»»
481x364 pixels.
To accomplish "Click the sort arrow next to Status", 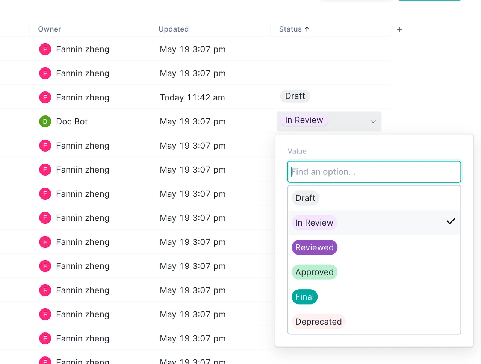I will tap(307, 29).
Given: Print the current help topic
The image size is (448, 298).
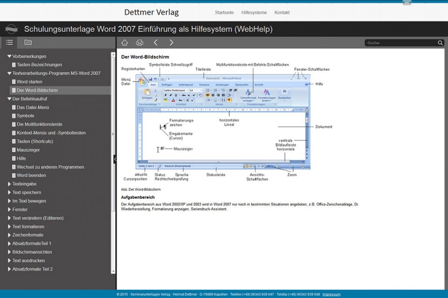Looking at the screenshot, I should click(140, 43).
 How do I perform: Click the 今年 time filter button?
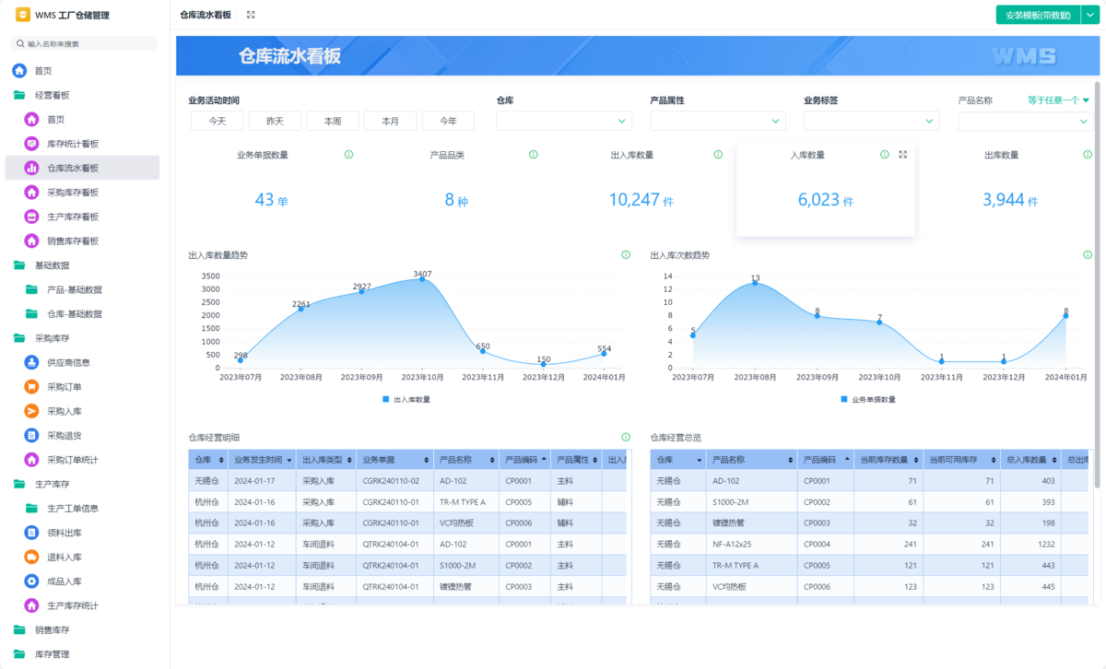[x=448, y=120]
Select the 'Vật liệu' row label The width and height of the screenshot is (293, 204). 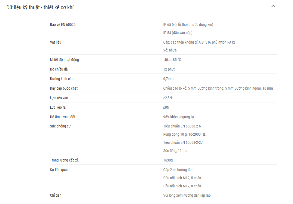[56, 42]
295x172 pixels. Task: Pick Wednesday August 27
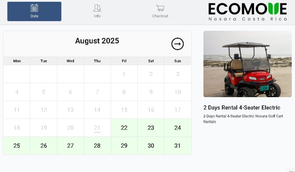click(70, 146)
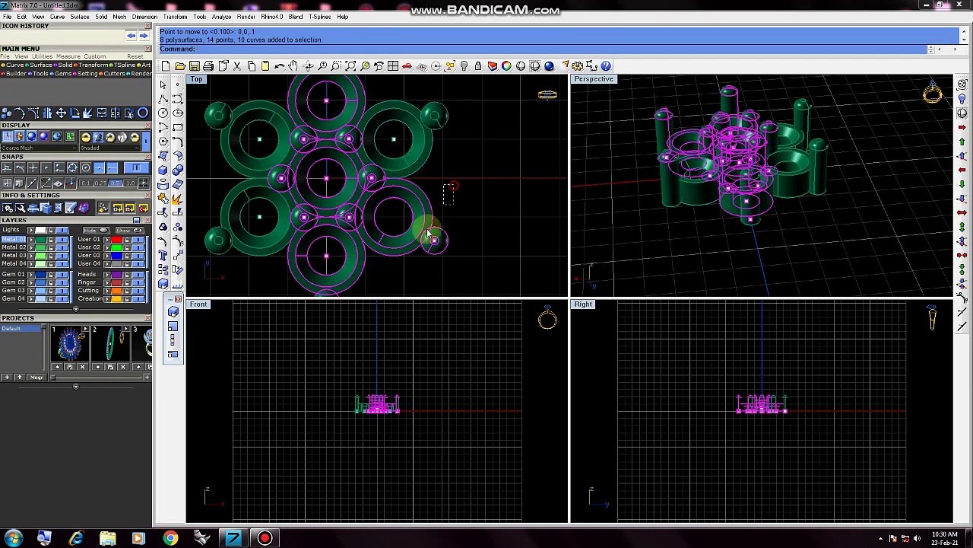
Task: Click the lock objects padlock icon
Action: [x=478, y=66]
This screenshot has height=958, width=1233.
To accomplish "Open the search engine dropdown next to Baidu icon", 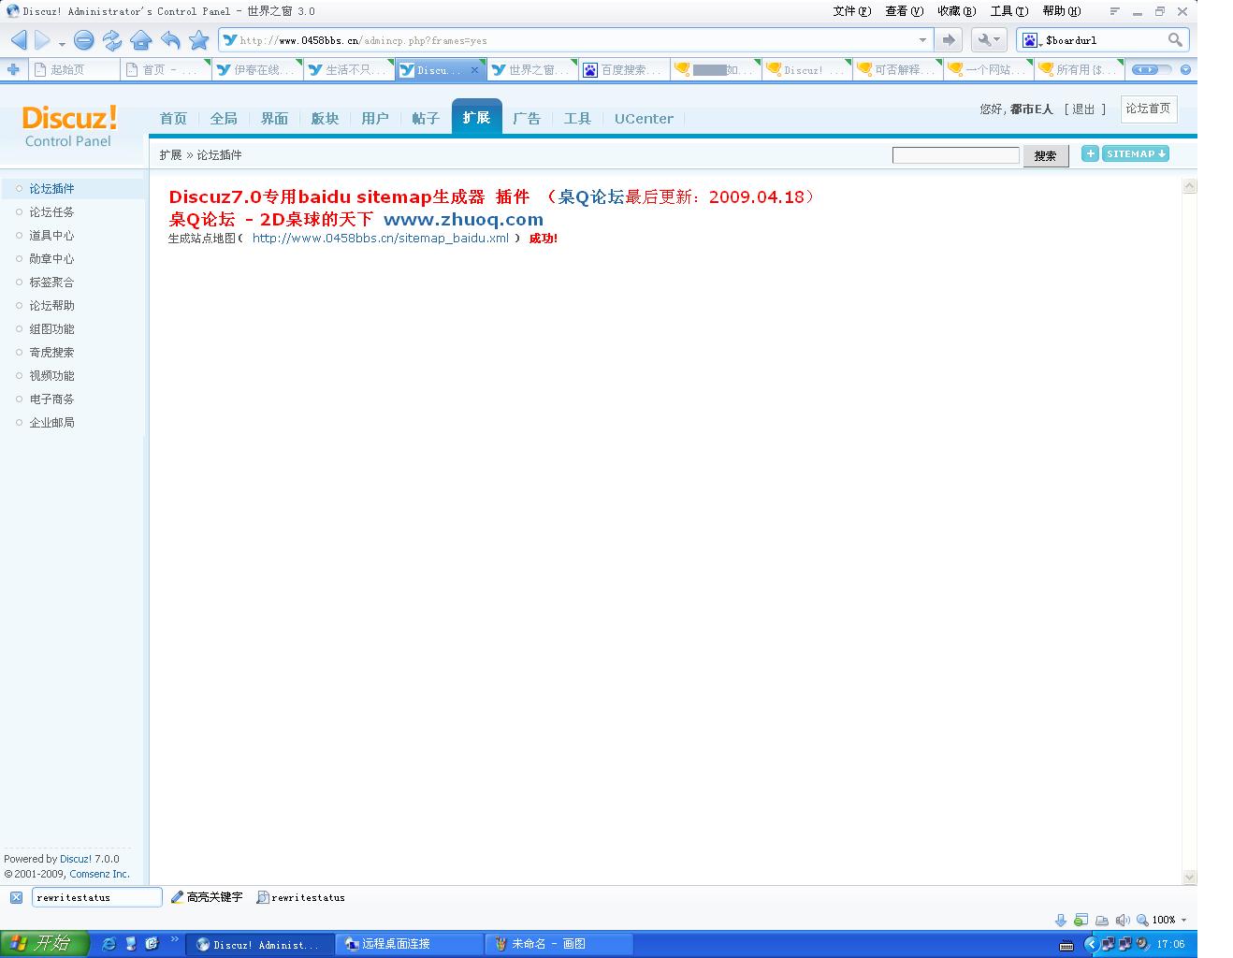I will (x=1042, y=43).
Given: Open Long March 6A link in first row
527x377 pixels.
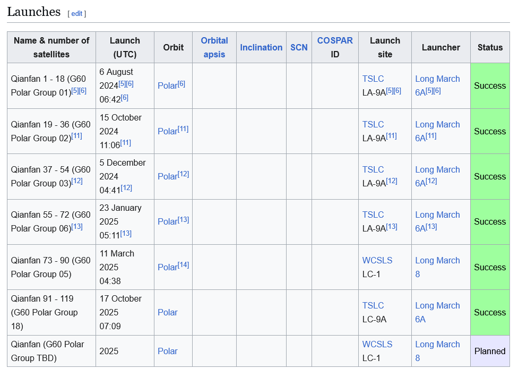Looking at the screenshot, I should pyautogui.click(x=437, y=79).
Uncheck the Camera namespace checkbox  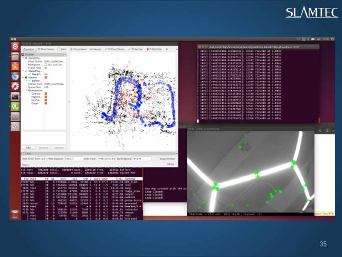coord(46,94)
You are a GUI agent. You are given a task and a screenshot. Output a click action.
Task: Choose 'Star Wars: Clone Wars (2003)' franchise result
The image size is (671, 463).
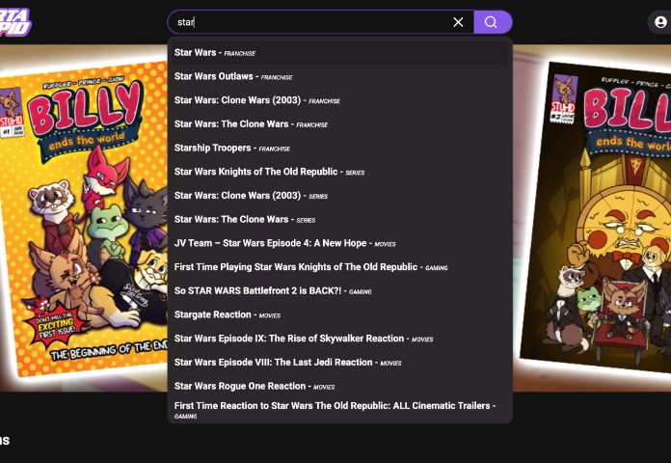[256, 100]
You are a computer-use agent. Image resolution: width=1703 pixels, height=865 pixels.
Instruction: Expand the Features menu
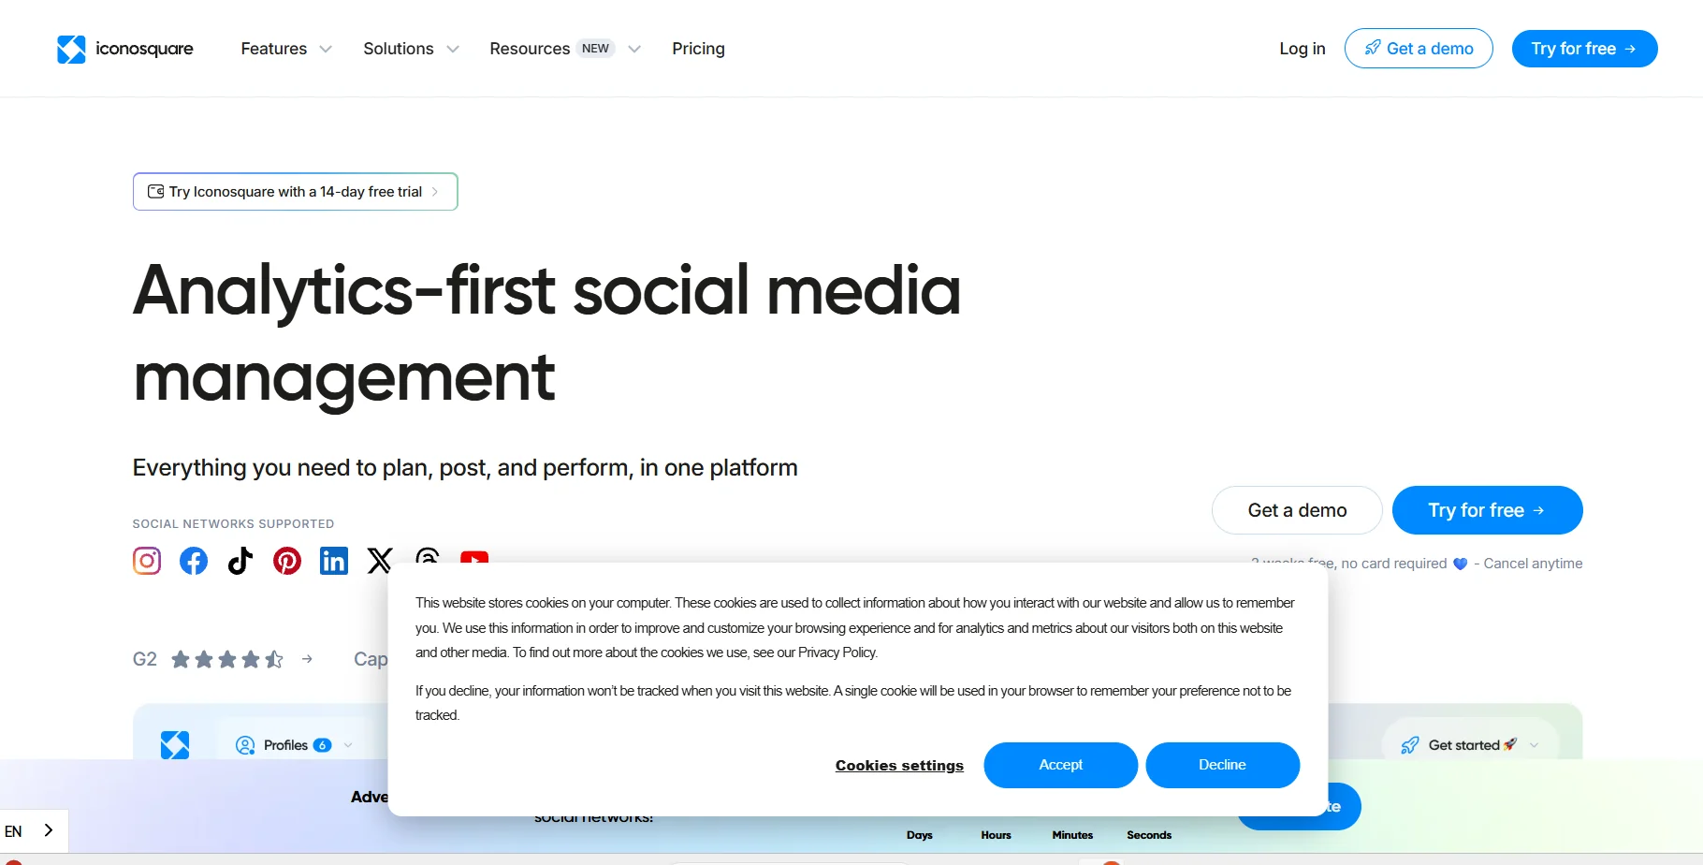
««
= The task =
Wherever a line contains the string "agent", copy that line from the data.

= Answer for this exercise =
You are a GUI agent. You are given a task and a screenshot. Output a click action.
You are a computer-use agent. Image resolution: width=1703 pixels, height=865 pixels.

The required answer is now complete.